I was just diagnosed with this today by accident went in for an ear infection they gave me an mri and here we are. It explains my years with horrible headaches and now i have numbness in my hands. Im so nervous. Are r youbdealing
I got diagnosed with this 7 years ago after a lot of back and forward trips to the hospital and then got an MRI and found out but after that my symptoms went away almost because I tried not to think about it and I have been fine until 3 weeks ago my symptoms have came back worse than ever and I’m extremely off balance at night and I have really bad headaches constantly...I’m waiting to see a neurologist to see where to go from here
I like you I was just diagnosed with both of these. My arms hurts so bad everyday from the back of my neck all the way down to all of my fingertips just pain numbness. Like there's no blood flow getting to my arms my wrists my fingers and like there's a rubber band tied around my shoulder that's blocking the blood. And then if somebody comes and hits me with an asp baton really hard. That's what mine feels like both arms. It jumps daily to where the pain hurts worse at and my pinky and my ring finger, some days my thumb pointer and middle finger. Each set of finger are connected to the same nerves. My elbow will hurt and the fat part that is next to it will hurt when I squeeze that it runs up into the front part of my shoulder. I lose balance because my cerebellum doesn't communicate with my left leg. When I get up to walk it pretty much didn't get the memo so it takes me a minute to get up and get my footing. And I usually limp the first few feet. Thank you so much for your video
Sorry you're suffering! :( you sound like you going through a terrible time. have you been decompressed? This video was like 5 years ago now and so much has changed.. I will do an update soon :) xx
I have this issue and I play guitar now to connect my mind to my finger tips. Learning music is therapy for this for sure. I recommend bass. It’s a deep sound and reward for the difficult task that’s learning a whole song
@@danielleparker6949 I did have a decompression of the cervical surgery about 8 weeks ago. Some symptoms have gone away, the pain in my arms and legs have not. All we can do is just wait. If still the same in 6 weeks going back in for another MRI. Until then Im on some really heavy pain meds.😵
So grateful for this video. Thanks for uploading. I’m seeing a neurologist tomorrow after an incidental finding of this for something else. How are you now? How was the surgery?
after 2 years of my surgery I'm still having alot of problems. like the past 2 days I've been having alot of head ackes neck pain and weaknesses on my left side.
Jeric Gallardo hello hun, I’m sorry it’s taken so long to reply,, i got locked out of my account years ago and I’ve just got on. I’m sorry you are going through this, sometimes it’s harder for the people watching. Everybody is different to be honest. In my non medical opinion, would be how does he cope? Is he suffering so much he cannot cope? If he can cope then I would hold off on the surgery unless he’s got a syrinx on the spine causing issues?
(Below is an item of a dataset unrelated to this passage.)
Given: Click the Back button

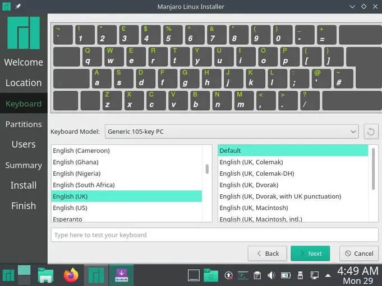Looking at the screenshot, I should (x=267, y=254).
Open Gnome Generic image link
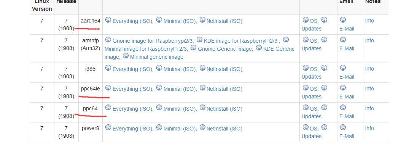420x161 pixels. pos(225,49)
How is he now? Xxx
Bumble Bee thanks hun, same here if you wanna chat. I can’t believe this was 3/4 years ago. When I did this, I was in a dark place mentally and it really helped. I’m much better now. I’m going to do an up to date blog soon. How are you? When were you diagnosed? Xxx
Hey I was diagnosed in 2015 after I had my first baby. My nans surname is parker I wonder if we long distant relatives, Im from kent uk. I feel exactly how you describe. Daiily struggles with paralysis and vertigo. I have syringomyelia too quite severe paralysed my right side and I also had a destruction of my bone in my shoulder called charcot shoulder linked with the syrinx in my spine. I hope you are well I loved your videos. I wanted to do one but Im a bit shy for that lol xxxx
I have CM-1. I've had surgery 3 years ago... I still have a lot of pain,numbness,headaches,etc... I have Syringomyelia/Syrinx... I have Hydrocephalus (Water on the brain) too.. What can I do for pain relief? I've tried a lot of stuff.. Heat/ice/ect. I get dizzy/light headed... And nauseous.. Nothing helps. Light hurts. please! I'm looking for tips.
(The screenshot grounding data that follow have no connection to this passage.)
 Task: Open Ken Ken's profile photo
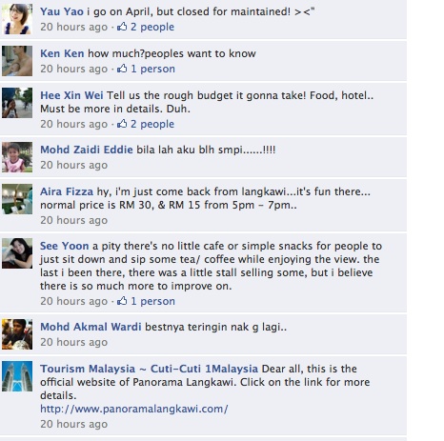pos(17,61)
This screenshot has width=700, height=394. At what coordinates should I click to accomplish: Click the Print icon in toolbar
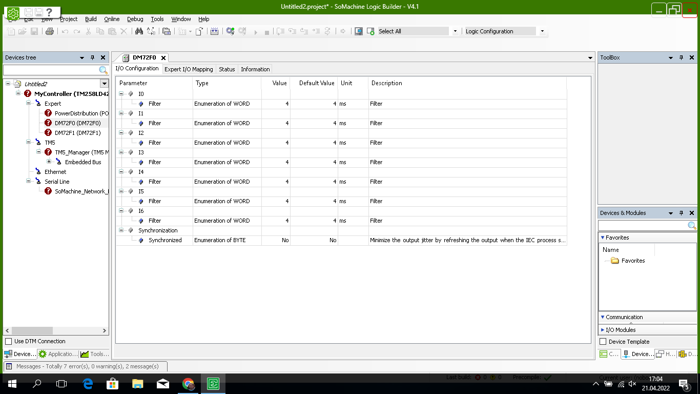click(50, 31)
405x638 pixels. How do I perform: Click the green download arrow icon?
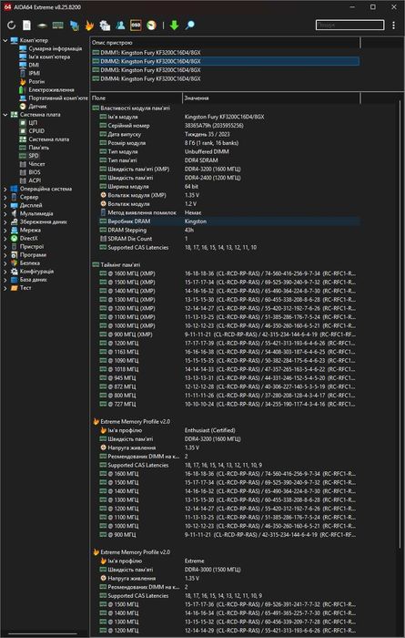(174, 26)
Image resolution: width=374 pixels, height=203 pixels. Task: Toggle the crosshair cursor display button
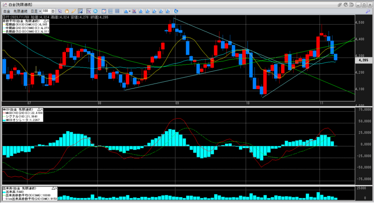click(89, 11)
@@danielleparker6949 its mainly headaches... And Back pain(mainly lower...) Leg pain(right, but can be both) & leg numbness, and lastly I get dizziness quite a lot (like if I bend over and stand up too fast). I'm 3 years Post-Op. I'm trying my best to not use pain meds... But I will if it's bad... It took for ever for the diagnosis to come through... It was on a MRI scan in '09 and I had surgery in '15. So it was there for like 6 years.... And The symptoms (dizzy spells/syncope,nausea/vomiting, and headaches) were getting more frequent. We finally got another scan, and found the Chiari... In 2015, April I had decompression surgery. I'm not 100% symptom free but they aren't as bad now... 3 years later.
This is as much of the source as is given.